Jiacheng Liu, Lisa Kirkland, Jaideep Srivastava
2024-02-10
Abstract:Unlike in a clinical trial, where researchers get to determine the least number of positive and negative samples required, or in a machine learning study where the size and the class distribution of the validation set is static and known, in a real-world scenario, there is little control over the size and distribution of incoming patients. As a result, when measured during different time periods, evaluation metrics like Area under the Receiver Operating Curve (AUCROC) and Area Under the Precision-Recall Curve(AUCPR) may not be directly comparable. Therefore, in this study, for binary classifiers running in a long time period, we proposed to adjust these performance metrics for sample size and class distribution, so that a fair comparison can be made between two time periods. Note that the number of samples and the class distribution, namely the ratio of positive samples, are two robustness factors which affect the variance of AUCROC. To better estimate the mean of performance metrics and understand the change of performance over time, we propose a Kalman filter based framework with extrapolated variance adjusted for the total number of samples and the number of positive samples during different time periods. The efficacy of this method is demonstrated first on a synthetic dataset and then retrospectively applied to a 2-days ahead in-hospital mortality prediction model for COVID-19 patients during 2021 and 2022. Further, we conclude that our prediction model is not significantly affected by the evolution of the disease, improved treatments and changes in hospital operational plans.
Machine Learning
What problem does this paper attempt to address?
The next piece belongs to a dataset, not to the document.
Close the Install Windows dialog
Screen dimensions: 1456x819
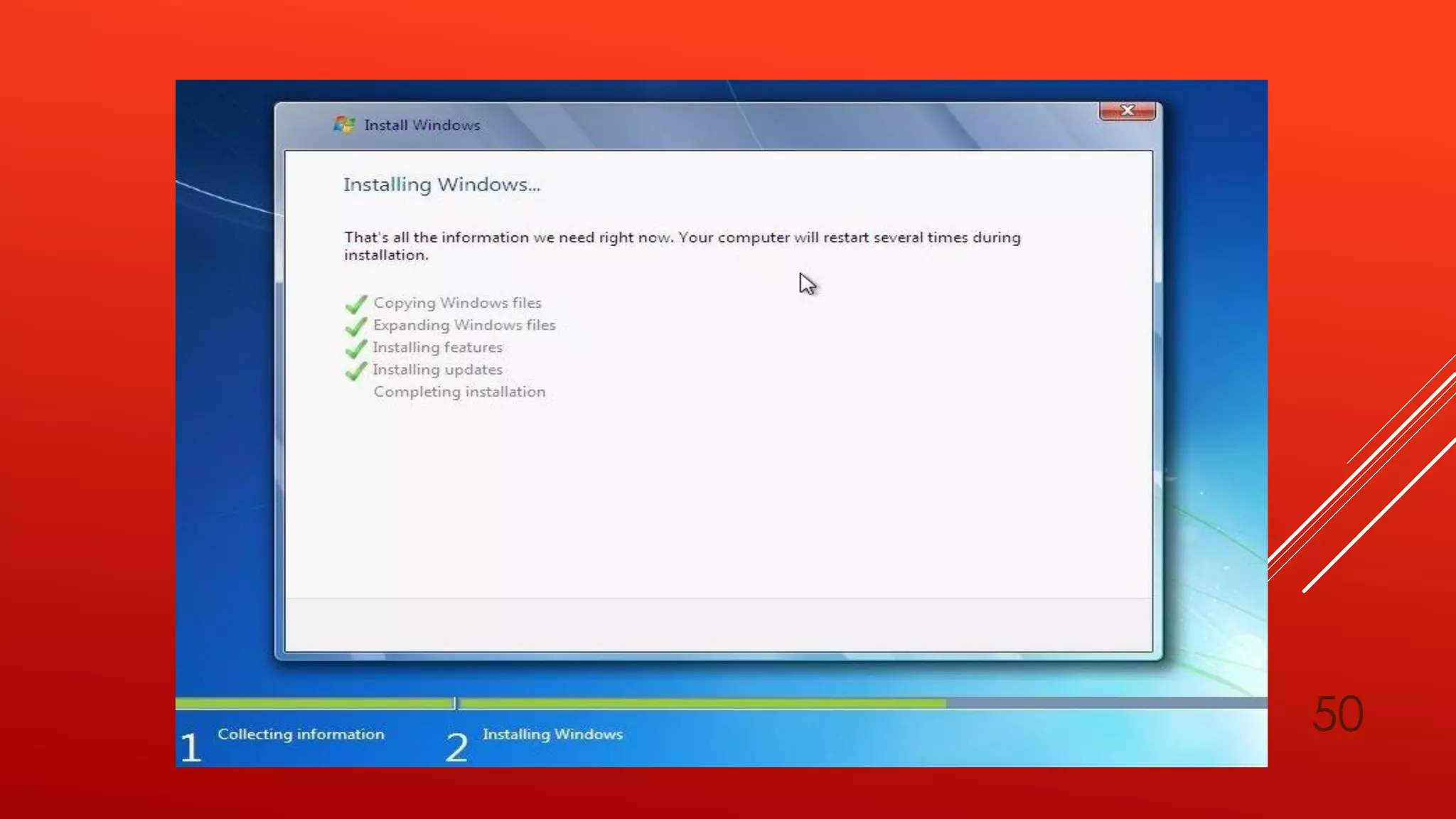pos(1127,110)
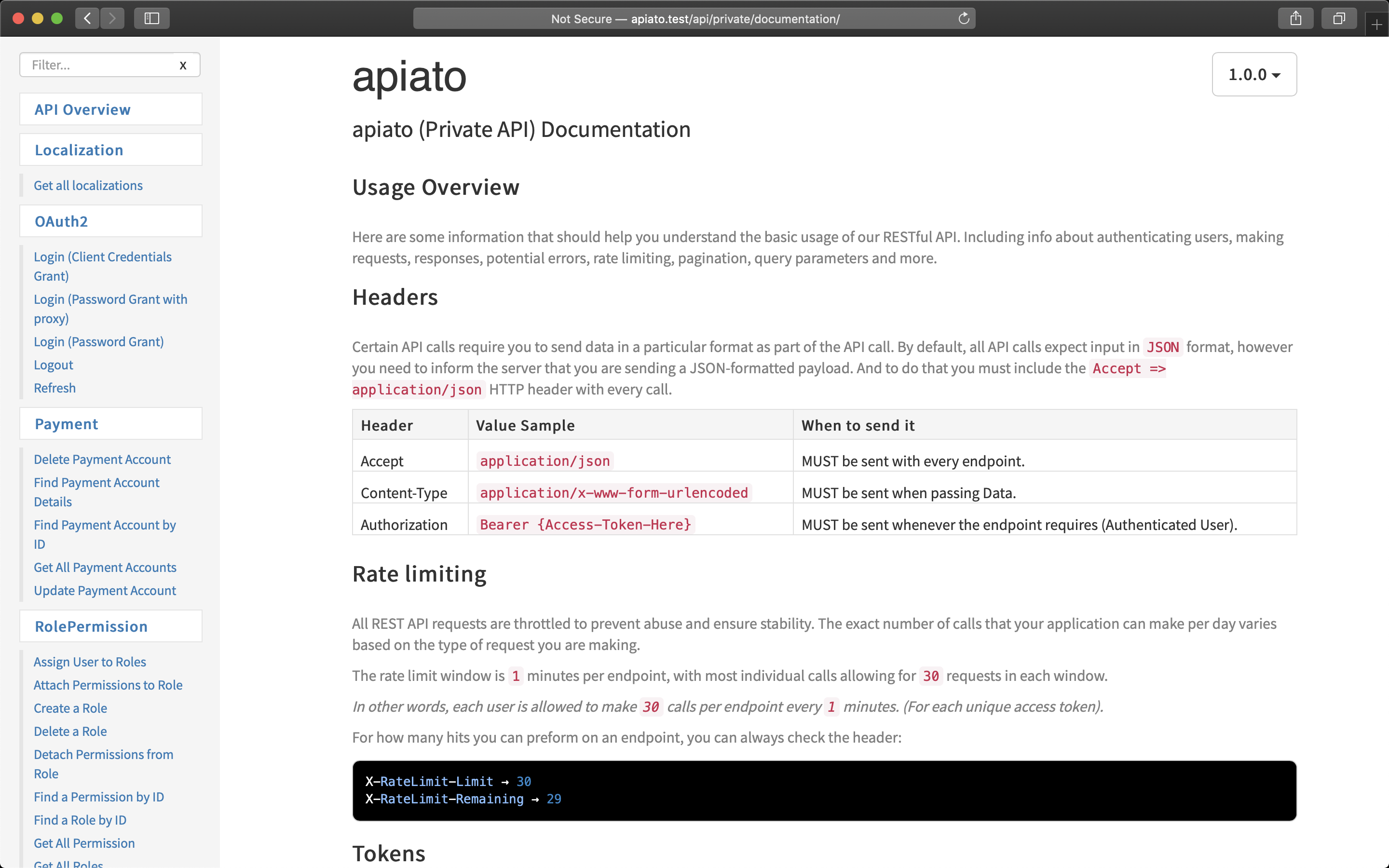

This paper discusses how to monitor and predict the performance of models over time in a hospital setting, particularly for binary classification models such as predicting inpatient mortality rates. The study proposes a framework based on Kalman filtering to adjust performance metrics for changes in sample size and class distribution, allowing for fair comparisons between different time periods. The paper points out that in clinical trials or machine learning research, model performance is typically evaluated on a static and known validation set. However, in the real world, the number of newly hospitalized patients and their class distribution may continuously change, making it difficult to directly compare evaluation metrics such as AUCROC (area under the receiver operating characteristic curve). Therefore, they propose a one-dimensional Kalman filter framework that adjusts the variance of the next time step by considering the sample size and the proportion of positive samples, providing better estimates of the mean of performance metrics and understanding the performance changes over time. The paper demonstrates the effectiveness of the method using synthetic datasets and a retrospective application of COVID-19 inpatient mortality prediction models for the years 2021 and 2022. The results show that despite disease variability, treatment improvements, and changes in hospital operational plans, the performance of the prediction models remains stable. The study also discusses potential issues when monitoring the performance of prediction models, such as setting p-value thresholds and multiple comparisons. It suggests that the proposed framework can mitigate these problems. Finally, the paper suggests future work should consider applying filtering to AUCPR (area under the precision-recall curve), as sample size and class distribution may be dominant factors influencing the robustness of AUCROC for AUCPR.